Los meniscos son fibrocartílagos que se encuentran en la rodilla entre la tibia y el fémur presentan forma de “C” en un sentido y son prismas triangulares en el otro. Son dos uno del lado interno de la rodilla y otro del lado externo de la misma. Su función mas importante es la de absorber y trasmitir presión entre las superficies articulares siendo sometidos a gran exigencia tanto en la marcha como en la carrera.

Los problemas relacionadas con los meniscos incluyen tanto rupturas traumáticas agudas, mas habituales en pacientes jóvenes deportistas, como rupturas degenerativas en personas mayores de 30 años. Los síntomas derivados de la lesión en los meniscos habitualmente son: dolor, hinchazón, bloqueo, pérdida de masa muscular.

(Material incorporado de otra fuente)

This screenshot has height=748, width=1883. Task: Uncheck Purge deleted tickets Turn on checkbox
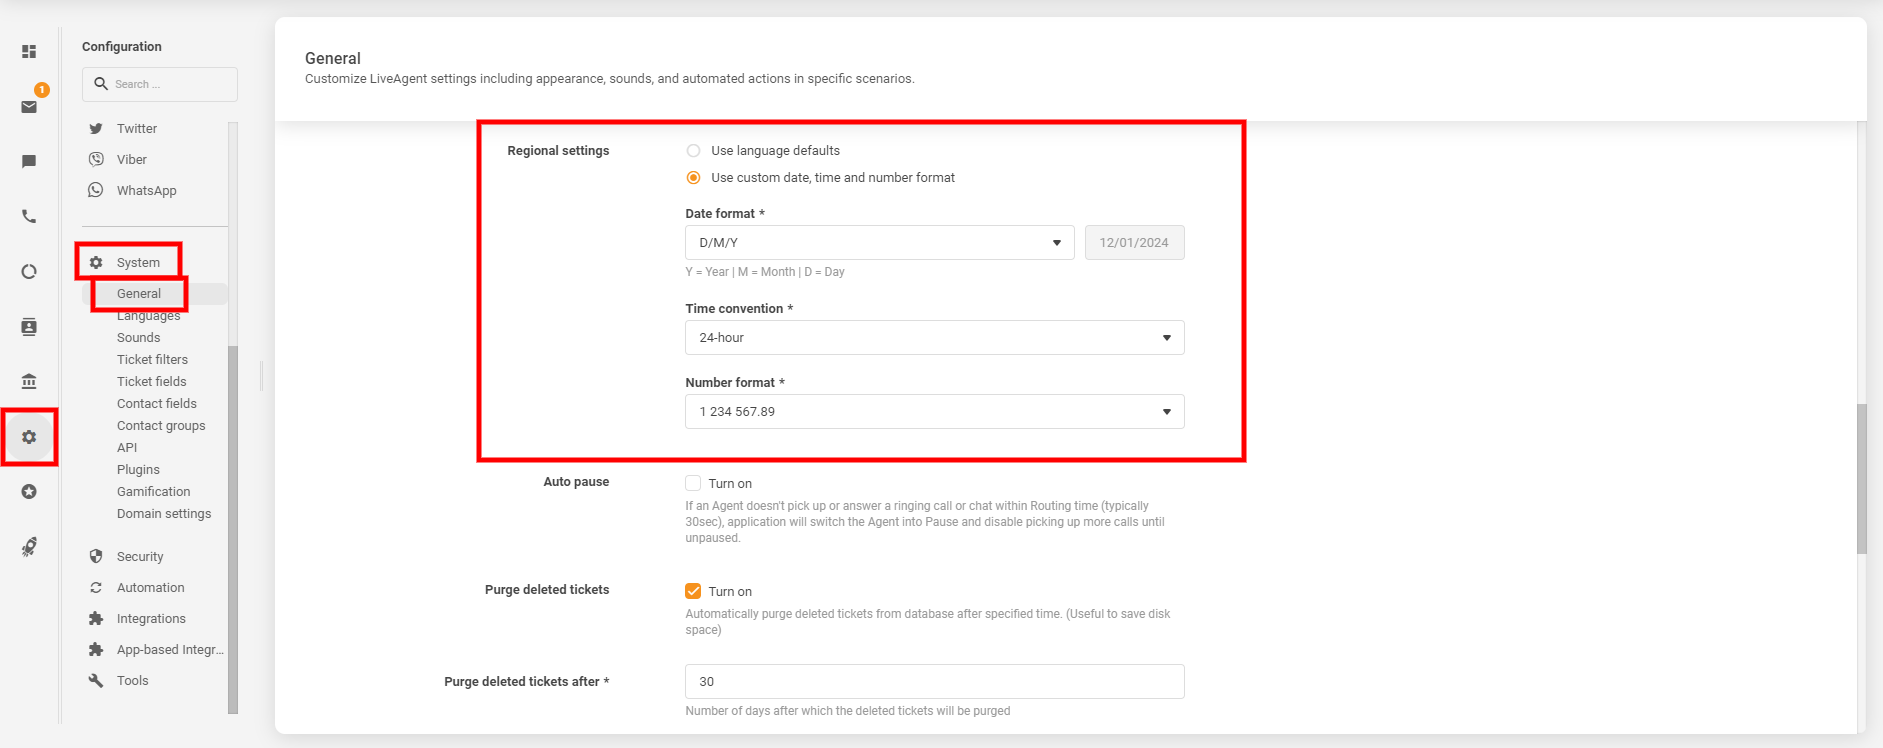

El diagnóstico de Síndrome meniscal se hace mediante las maniobras semiológicas apoyado por un estudio imagenlógico, una resonancia magnética. Un menisco roto no implica que deba ser extraído, se debe evaluar correctamente el tipo de la ruptura y los síntomas que provoca. El tratamiento inicial, siempre que sea posible, debe ser la rehabilitación.

​De ser necesaria la intervención lo habitual es la menisectomia parcial, es decir sacar el pedacito de menisco roto, por vía artroscópica. Es un procedimiento mínimamente invasivo que se realiza masivamente en todo el mundo, con muy bajas chance de fracaso si el diagnóstico inicial fue el correcto. Consiste en realizar 2 incisiones a los costados de la rótula de aproximadamente 1 cm cada una, los “portales” artroscópicos, mediante los cuales se introducen un elemento óptico conectado a una cámara de televisión y por el otro el instrumental necesario para retirar el pedazo de menisco roto y regularizar el menisco remanente.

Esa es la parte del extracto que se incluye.